Neue Gedichtbände vorgestellt: Stefan Wirners „Die Kunst zu fallen“ und Pauline Fügs „nach der illusion“

Der in Weiden geborene Stefan Wirner lebt seit 1990 als Journalist und Autor in Berlin. Seit Januar 2012 arbeitet er als Redaktionsleiter der „drehscheibe“, des Magazins für Lokaljournalisten der Bundeszentrale für politische Bildung. Wirner schreibt Glossen für verschiedene Zeitungen und Artikel, u.a. für Amnesty International. Als Autor von drei „cut-up-Romanen“ (Verbrecher Verlag, Berlin) und Gedichten (Love to Go, 2011) ist Stefan Wirner belletristisch hervorgetreten. Als Lyriker sieht er sich in der Tradition des französischen surrealistischen Dichters René Char. 2021 ist sein neuer Lyrikband Die Kunst zu fallen (edition offenes feld) erschienen.

Die in Fürth lebende Pauline Füg ist Diplom-Psychologin und arbeitet als Bühnenpoetin, Autorin, Creative Coach und Moderatorin. Mit „demenzPoesie“ entwickelte sie eine Therapie zur Gedächtnisrehabilitation von Menschen mit Demenz.
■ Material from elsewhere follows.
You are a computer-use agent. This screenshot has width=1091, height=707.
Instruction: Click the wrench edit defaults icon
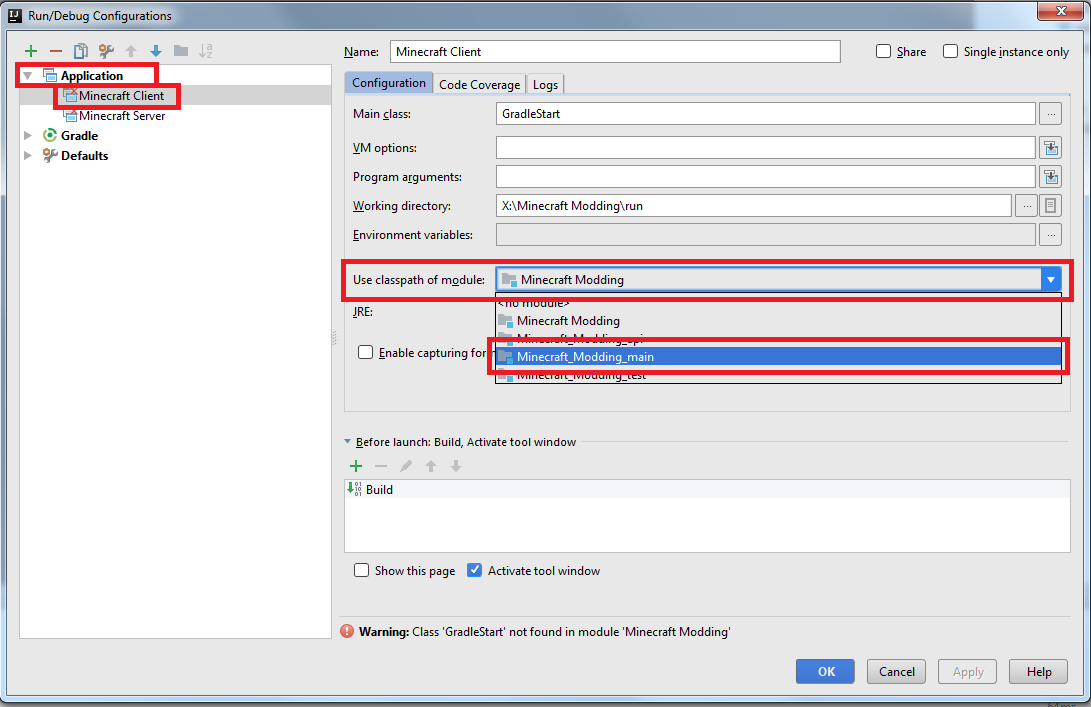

Ihr kreatives Wissen gibt sie in Schreibwerkstätten, Poetry Slam-Workshops sowie Coachings weiter. Sie moderiert den U20 Poetry Slam in Ingolstadt, Nürnberg, Fürth, Würzburg und Schweinfurt. Für ihr Schaffen wurde sie u.a. mit dem Kulturpreis Bayern (2011), dem Kulturförderpreis der Stadt Würzburg (2015) sowie dem Arbeitsstipendium des Freistaats Bayern (2020) ausgezeichnet. Im September 2021 ist ihr zweiter Lyrikband nach der illusion (Lektora Verlag) erschienen.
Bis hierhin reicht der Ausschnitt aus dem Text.